__Data shown__
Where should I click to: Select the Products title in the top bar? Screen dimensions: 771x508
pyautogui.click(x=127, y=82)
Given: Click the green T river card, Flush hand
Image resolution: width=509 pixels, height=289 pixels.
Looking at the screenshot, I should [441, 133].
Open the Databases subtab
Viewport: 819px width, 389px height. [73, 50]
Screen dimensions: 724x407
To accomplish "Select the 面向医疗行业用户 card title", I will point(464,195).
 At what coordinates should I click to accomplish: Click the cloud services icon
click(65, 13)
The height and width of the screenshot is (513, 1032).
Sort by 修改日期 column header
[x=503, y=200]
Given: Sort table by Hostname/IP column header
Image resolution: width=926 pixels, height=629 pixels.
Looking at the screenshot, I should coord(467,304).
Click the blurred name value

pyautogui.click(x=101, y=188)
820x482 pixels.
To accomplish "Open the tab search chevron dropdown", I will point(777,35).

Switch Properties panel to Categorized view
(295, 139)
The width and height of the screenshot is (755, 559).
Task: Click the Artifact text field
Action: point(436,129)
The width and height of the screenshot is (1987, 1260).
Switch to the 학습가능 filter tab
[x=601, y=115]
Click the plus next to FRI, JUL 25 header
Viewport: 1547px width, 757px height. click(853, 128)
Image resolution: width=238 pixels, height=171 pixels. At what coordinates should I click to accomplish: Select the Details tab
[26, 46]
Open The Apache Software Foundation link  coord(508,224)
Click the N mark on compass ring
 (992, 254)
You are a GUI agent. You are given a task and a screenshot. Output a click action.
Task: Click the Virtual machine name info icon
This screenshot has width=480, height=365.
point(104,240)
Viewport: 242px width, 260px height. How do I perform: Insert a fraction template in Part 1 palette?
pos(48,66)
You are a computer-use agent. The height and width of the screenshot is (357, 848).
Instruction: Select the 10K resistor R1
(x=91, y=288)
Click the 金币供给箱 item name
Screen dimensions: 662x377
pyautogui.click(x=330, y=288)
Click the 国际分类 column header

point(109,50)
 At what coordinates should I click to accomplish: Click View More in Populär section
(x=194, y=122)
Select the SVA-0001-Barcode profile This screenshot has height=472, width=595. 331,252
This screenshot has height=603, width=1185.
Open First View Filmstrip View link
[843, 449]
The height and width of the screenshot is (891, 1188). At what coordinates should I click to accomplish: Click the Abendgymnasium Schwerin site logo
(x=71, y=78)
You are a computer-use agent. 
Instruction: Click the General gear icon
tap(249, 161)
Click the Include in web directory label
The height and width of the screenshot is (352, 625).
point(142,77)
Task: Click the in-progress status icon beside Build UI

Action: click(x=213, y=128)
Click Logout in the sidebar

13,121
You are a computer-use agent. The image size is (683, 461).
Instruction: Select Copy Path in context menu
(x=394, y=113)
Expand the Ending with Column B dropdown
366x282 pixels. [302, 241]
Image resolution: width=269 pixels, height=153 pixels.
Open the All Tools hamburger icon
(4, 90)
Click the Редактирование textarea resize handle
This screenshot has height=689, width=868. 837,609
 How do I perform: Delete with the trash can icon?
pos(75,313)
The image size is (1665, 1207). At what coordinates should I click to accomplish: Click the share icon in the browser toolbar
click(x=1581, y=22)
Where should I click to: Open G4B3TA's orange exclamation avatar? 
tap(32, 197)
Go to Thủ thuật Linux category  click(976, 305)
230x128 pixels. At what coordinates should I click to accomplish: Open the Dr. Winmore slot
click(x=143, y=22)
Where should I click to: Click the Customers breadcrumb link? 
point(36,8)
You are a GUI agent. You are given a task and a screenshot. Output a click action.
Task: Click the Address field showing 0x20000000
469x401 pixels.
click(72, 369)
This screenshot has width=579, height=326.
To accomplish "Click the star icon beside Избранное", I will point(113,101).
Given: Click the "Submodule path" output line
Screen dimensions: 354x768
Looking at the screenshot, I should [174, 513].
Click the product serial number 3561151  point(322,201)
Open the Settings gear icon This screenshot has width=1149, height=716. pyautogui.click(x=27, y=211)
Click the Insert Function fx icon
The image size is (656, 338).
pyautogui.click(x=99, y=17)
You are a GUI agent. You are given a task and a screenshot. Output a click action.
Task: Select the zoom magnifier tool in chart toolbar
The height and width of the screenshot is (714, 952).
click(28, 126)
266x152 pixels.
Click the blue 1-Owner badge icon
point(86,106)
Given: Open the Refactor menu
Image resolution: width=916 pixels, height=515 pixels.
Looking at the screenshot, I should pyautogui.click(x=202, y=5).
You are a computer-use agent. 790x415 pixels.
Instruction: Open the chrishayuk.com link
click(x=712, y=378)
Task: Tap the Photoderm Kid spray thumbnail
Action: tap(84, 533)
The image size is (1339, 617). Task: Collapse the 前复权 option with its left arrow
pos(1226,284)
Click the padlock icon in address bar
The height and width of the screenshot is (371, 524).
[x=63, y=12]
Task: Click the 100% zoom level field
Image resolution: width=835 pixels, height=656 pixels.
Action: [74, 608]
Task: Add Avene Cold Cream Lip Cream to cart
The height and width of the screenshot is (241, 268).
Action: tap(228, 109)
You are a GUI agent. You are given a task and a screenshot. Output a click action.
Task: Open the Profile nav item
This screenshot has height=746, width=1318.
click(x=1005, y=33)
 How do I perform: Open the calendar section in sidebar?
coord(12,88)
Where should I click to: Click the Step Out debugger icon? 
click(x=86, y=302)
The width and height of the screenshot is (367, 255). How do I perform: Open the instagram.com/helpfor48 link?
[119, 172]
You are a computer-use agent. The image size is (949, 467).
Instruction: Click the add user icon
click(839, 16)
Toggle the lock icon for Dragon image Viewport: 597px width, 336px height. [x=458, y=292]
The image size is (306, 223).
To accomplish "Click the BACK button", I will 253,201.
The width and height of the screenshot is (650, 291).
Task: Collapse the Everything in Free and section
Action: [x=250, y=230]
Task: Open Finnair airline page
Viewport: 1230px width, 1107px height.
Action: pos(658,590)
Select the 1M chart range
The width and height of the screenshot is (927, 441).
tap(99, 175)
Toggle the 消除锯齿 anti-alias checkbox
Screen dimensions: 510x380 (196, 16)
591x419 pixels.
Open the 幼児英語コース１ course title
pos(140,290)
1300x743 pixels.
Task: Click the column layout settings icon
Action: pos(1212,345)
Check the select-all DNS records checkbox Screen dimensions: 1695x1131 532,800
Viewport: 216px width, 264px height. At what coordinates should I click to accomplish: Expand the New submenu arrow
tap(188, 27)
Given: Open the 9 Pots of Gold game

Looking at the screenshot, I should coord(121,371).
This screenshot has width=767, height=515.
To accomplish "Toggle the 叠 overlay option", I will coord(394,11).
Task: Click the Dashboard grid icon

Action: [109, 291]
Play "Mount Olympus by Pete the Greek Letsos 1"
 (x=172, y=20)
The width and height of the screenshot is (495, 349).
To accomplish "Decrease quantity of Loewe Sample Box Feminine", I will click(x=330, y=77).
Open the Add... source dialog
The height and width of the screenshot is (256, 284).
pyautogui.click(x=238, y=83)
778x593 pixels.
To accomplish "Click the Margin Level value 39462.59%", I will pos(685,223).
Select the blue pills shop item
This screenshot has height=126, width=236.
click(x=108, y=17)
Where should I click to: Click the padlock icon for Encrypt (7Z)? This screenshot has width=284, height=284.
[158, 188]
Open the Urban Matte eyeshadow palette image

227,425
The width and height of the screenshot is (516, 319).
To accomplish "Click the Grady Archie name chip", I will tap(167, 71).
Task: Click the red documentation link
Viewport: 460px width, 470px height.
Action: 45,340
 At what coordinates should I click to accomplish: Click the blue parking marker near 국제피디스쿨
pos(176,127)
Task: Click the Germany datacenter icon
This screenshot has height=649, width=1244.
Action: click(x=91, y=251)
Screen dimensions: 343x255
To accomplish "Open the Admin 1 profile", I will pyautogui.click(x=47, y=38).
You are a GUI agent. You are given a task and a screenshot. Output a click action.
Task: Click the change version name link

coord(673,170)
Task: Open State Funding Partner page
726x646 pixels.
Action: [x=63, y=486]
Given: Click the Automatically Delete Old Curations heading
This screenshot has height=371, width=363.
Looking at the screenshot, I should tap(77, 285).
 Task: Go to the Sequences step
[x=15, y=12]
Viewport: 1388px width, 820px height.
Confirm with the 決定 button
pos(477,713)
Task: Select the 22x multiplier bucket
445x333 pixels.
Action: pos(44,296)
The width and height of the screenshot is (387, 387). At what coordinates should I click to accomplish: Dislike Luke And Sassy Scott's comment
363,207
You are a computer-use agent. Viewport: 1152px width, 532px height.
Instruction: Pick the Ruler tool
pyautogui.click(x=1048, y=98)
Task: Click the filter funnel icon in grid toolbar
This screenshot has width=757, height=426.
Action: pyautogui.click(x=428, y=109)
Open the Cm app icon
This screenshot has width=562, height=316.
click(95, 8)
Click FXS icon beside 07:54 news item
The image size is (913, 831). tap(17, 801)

__Given request__
Copy out the records word for word, from their first line through the line holding "point(104,240)", inclusive.

__Reply to the exercise__
Where should I click to: Select the Products title in the top bar? Screen dimensions: 771x508
pyautogui.click(x=127, y=82)
Given: Click the green T river card, Flush hand
Image resolution: width=509 pixels, height=289 pixels.
Looking at the screenshot, I should [441, 133].
Open the Databases subtab
Viewport: 819px width, 389px height. [73, 50]
Screen dimensions: 724x407
To accomplish "Select the 面向医疗行业用户 card title", I will point(464,195).
 At what coordinates should I click to accomplish: Click the cloud services icon
click(65, 13)
The height and width of the screenshot is (513, 1032).
Sort by 修改日期 column header
[x=503, y=200]
Given: Sort table by Hostname/IP column header
Image resolution: width=926 pixels, height=629 pixels.
Looking at the screenshot, I should coord(467,304).
Click the blurred name value

pyautogui.click(x=101, y=188)
820x482 pixels.
To accomplish "Open the tab search chevron dropdown", I will point(777,35).

Switch Properties panel to Categorized view
(295, 139)
The width and height of the screenshot is (755, 559).
Task: Click the Artifact text field
Action: point(436,129)
The width and height of the screenshot is (1987, 1260).
Switch to the 학습가능 filter tab
[x=601, y=115]
Click the plus next to FRI, JUL 25 header
Viewport: 1547px width, 757px height. click(853, 128)
Image resolution: width=238 pixels, height=171 pixels. At what coordinates should I click to accomplish: Select the Details tab
[26, 46]
Open The Apache Software Foundation link  coord(508,224)
Click the N mark on compass ring
 (992, 254)
You are a GUI agent. You are given a task and a screenshot. Output a click action.
Task: Click the Virtual machine name info icon
This screenshot has width=480, height=365.
point(104,240)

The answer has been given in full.